But the Fugitive Slave Law, Mr. Parker and his associates tell us, is unjust, and they add, that, if the Union cannot be preserved without sustaining an unjust law, let it go to pieces.

"Quicquid id est, timeo Danaos et dona ferentes."

However that may be, we distrust Satan, even when he preaches morality; for he never preaches morality unless to persuade us to outrage it. We cannot prize very highly the moral lectures of those who are daily and hourly violating all social morality, and counselling us to do the same, — who are undeniably traitors, really guilty of treason, by their combined and persevering resistance to the execution of a law of Congress. No lawyer of character can doubt for a moment that persons associating together for the express purpose of permanently defeating the execution of any law of the State or of Congress, and in their conventions passing resolves to resist it, incur the guilt of treason ; and treason, whatever some people think, is a violation of the moral law, a sin against God, as well as a crime against the state. It is a sad day for both public and private morals, when treason is regarded as a virtue, and the traitor punished for his treason is looked upon as a martyr. Men have, no doubt, been unjustly accused of treason, and punished as traitors when they should not have been ; but this does not in the least lessen the crime of treason, and should not in the least screen from punishment those who arc really guilty of it. It seems to be forgotten by the great mass of our people, that treason is a crime under our form of government, as well as under other forms, and that to sympathize with traitors, whether at home or abroad, is not even here a virtue. Perhaps the government would do well, if, instead of sending out ships of war to bring foreign traitors into the country, it would make examples of some few of our domestic traitors, and thus remind the people that here no more than elsewhere is it lawful to conspire to resist the laws. Perhaps some examples will have soon to be made, if the government intends to maintain itself. But be this as it may, it is certain that the Free Soil resistance to the execution of the Fugitive Slave Law is treason as denned by our laws, because it springs not from a momentary impulse or sudden exasperation, but from a settled purpose of defeating the law, not in one instance only, but in every instance in which there shall be an attempt to execute it. We must be pardoned, then, if we are not disposed to listen to lectures on morals from the Free Soil leaders, especially when the morals they would teach us are only such as they need to save their own necks from the halter.

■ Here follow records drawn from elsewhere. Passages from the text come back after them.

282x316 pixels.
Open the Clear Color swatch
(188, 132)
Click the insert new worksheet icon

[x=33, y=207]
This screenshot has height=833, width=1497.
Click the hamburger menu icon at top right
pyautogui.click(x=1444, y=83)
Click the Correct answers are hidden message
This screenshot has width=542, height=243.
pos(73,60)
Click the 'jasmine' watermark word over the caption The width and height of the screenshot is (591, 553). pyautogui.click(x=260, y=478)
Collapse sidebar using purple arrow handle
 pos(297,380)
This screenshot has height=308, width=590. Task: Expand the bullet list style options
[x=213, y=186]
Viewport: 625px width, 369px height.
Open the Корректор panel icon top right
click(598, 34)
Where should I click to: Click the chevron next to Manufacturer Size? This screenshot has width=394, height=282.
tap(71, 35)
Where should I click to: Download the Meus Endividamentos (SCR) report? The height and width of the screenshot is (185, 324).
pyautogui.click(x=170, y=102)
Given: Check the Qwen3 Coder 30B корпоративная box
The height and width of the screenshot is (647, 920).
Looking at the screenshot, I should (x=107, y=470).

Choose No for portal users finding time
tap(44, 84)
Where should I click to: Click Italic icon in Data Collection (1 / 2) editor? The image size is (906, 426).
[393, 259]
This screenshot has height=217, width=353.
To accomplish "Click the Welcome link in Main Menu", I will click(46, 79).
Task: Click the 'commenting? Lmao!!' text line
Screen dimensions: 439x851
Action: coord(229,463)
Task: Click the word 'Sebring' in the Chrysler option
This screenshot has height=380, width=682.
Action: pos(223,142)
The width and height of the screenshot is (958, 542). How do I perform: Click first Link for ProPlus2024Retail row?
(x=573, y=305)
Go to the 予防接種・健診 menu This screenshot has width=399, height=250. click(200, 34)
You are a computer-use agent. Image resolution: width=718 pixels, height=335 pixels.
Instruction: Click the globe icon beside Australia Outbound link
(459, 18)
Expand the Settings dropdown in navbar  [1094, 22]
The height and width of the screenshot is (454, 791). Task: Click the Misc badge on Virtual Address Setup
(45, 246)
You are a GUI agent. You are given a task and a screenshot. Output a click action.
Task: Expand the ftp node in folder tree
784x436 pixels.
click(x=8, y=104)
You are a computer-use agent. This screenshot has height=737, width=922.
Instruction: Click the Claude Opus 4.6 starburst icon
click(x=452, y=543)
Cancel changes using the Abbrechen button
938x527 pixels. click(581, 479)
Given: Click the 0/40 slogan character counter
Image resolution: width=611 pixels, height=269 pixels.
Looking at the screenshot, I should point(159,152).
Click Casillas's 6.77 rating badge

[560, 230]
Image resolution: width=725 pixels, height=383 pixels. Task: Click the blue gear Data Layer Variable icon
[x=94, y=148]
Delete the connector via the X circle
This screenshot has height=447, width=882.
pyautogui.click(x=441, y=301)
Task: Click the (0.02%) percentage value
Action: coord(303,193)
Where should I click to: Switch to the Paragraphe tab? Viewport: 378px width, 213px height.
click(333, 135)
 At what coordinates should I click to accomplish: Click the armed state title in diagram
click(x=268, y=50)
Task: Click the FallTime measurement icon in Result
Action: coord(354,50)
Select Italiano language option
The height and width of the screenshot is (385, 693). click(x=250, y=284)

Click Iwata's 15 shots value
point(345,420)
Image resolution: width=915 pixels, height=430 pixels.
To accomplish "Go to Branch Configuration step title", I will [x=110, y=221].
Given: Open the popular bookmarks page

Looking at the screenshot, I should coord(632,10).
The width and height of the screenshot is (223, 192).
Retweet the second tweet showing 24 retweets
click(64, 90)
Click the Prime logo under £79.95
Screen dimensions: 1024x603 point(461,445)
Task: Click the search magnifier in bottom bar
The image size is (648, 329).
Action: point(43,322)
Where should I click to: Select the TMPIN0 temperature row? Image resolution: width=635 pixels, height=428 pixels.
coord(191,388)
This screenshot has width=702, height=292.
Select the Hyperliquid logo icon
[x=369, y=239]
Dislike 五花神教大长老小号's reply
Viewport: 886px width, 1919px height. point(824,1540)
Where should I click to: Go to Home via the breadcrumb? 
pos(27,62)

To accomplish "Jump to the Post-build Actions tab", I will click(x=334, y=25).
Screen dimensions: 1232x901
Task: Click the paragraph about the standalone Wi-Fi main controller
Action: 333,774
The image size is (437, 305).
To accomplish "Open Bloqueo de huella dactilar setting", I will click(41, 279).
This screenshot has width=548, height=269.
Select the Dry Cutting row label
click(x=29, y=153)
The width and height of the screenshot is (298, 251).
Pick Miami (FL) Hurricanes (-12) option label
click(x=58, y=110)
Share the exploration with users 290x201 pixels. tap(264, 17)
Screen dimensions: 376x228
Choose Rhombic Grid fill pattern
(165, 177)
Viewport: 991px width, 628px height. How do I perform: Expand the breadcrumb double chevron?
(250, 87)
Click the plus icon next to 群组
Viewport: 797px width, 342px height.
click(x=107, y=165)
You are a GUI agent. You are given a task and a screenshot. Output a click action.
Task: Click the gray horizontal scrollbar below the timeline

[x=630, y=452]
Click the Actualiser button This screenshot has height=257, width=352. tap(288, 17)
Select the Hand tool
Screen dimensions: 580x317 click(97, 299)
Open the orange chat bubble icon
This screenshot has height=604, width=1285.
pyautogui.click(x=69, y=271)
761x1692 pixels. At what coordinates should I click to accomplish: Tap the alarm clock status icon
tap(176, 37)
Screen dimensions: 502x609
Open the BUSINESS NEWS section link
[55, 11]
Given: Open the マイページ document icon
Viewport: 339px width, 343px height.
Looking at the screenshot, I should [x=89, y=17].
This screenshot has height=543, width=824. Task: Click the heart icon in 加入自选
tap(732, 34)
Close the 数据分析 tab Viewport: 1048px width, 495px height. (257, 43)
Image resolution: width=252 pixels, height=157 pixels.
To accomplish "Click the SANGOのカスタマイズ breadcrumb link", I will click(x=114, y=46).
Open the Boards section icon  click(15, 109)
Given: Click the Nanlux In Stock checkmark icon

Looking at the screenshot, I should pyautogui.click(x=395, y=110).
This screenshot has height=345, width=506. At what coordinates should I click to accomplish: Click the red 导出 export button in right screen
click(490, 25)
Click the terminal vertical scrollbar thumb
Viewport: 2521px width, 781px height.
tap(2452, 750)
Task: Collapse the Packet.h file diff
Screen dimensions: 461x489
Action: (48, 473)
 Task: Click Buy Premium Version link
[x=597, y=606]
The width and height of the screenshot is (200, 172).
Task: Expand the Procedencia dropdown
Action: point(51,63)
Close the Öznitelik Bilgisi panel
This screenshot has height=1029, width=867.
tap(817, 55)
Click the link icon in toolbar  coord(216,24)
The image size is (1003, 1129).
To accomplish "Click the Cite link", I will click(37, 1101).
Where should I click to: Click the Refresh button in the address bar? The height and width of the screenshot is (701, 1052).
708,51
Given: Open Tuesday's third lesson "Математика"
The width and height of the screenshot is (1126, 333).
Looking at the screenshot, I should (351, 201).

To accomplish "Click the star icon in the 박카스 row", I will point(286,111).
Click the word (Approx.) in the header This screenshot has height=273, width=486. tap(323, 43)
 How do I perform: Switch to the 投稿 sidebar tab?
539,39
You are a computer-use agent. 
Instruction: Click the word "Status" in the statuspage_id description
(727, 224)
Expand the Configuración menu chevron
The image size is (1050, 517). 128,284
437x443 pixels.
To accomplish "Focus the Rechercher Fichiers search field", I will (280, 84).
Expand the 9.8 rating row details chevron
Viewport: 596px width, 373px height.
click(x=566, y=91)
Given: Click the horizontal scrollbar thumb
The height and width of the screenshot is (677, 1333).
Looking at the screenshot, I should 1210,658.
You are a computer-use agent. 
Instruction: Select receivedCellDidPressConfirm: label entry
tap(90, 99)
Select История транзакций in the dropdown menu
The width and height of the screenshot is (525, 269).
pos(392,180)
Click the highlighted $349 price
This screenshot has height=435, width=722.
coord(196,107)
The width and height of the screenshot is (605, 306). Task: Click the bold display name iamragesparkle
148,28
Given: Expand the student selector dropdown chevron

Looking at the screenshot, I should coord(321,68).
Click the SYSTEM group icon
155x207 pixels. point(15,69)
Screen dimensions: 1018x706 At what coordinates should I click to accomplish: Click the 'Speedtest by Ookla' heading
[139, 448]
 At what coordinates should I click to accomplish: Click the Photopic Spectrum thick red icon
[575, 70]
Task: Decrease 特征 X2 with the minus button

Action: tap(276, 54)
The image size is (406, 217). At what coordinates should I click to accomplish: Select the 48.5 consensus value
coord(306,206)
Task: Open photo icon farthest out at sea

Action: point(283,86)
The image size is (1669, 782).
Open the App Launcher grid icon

The Fugitive Slave Law is not unjust. It is a constitutional law, so declared by Judges Woodbury and Nelson of the United States Circuit Court, and by the Supreme Judicial Court of this Commonwealth. Chief Justice Shaw, than whom it would be difficult to find a higher legal authority, in giving the unanimous opinion of the court, said that the law was not only constitutional, but necessary, and Congress was bound to pass it. In principle it does not differ from the original law of 1793, and differs from it at all only in devolving on officers of the federal government certain duties which that law devolved on officers of the State governments. The amendment became necessary in consequence of several of the States having prohibited their officers, under heavy penalties, from performing those duties. The amendment which transferred these duties to officers of the federal government cannot in the least affect the constitutionality of the law, and therefore, since no one can pretend that the original law of 1793 was unconstitutional, the amended law of 1850 must be conceded to be constitutional. The law was enacted by the proper authorities, according to the forms prescribed by the Constitution, for the purpose of carrying into effect an imperative provision of the Constitution, and, after the decisions of the several tribunals, its constitutionality must be held to be settled, and no longer an open question. Unjust, then, it cannot be, unless the Constitution is unjust. The Constitution is not unjust, unless it contravenes the law of God. That the Constitution does contravene the law of God, no religious man can pretend, for men of all religions have approved it, and men of no religion have nothing to say on the subject, since for them there is no law of God, and therefore no conscience.
The Constitution ordains that persons held to service in one State escaping into another shall be given up on being claimed by those to whom such service is due. An independent state in the absence of treaty obligations, or with us in the absence of constitutional obligations, is not bound to give up fugitive slaves, or even fugitives from justice; but it is free to do so, for reasons satisfactory to itself. To reduce a freeman to slavery is a sin, so declared by the highest religious authority, and accordingly our government prohibits the slave-trade under its ilag, and declares it piracy. But to give up a slave to his owner is by no competent authority declared to be a sin. To give up a fugitive slave is not to reduce a freeman to slavery ; it is simply not interfering to liberate a slave. The slave in escaping does not become a freeman, nor in the least alter the relations between him and his master. So far as he is concerned, the master has the same right to reclaim him when he has escaped into another state that he wotild have if he had only escaped to a neighboring plantation in the same state. The right that debars the master from asserting his claim is not the slave's right, but that of the state into which the slave has escaped, which prohibits the assertion of the claim, because it cannot allow the laws of another state, however just, to operate by their own force within its jurisdiction. The question is not here between master and slave, but between two independent states. The state may, if it chooses, waive its rights, and permit the master to reclaim his slave, without adding to or taking from the previous right of either slave or master, as between themselves. Its waiving of its territorial jurisdiction is only not interposing it, and is therefore simply non-intervention, or not asserting, when it might, its right to intervene. It simply remains neutral, and leaves the relation between the master and slave as it finds it. This is all that the Fugitive Slave Law requires of any of the States, for the process it prescribes, and the powers it requires to be exercised, have for their sole object, on the one hand, to prevent a freeman from being taken under pretext of recovering a fugitive slave, and on the other, to maintain the neutrality of the State by preventing any portion of its citizens or subjects from interfering to prevent the recovery of his slave by the master.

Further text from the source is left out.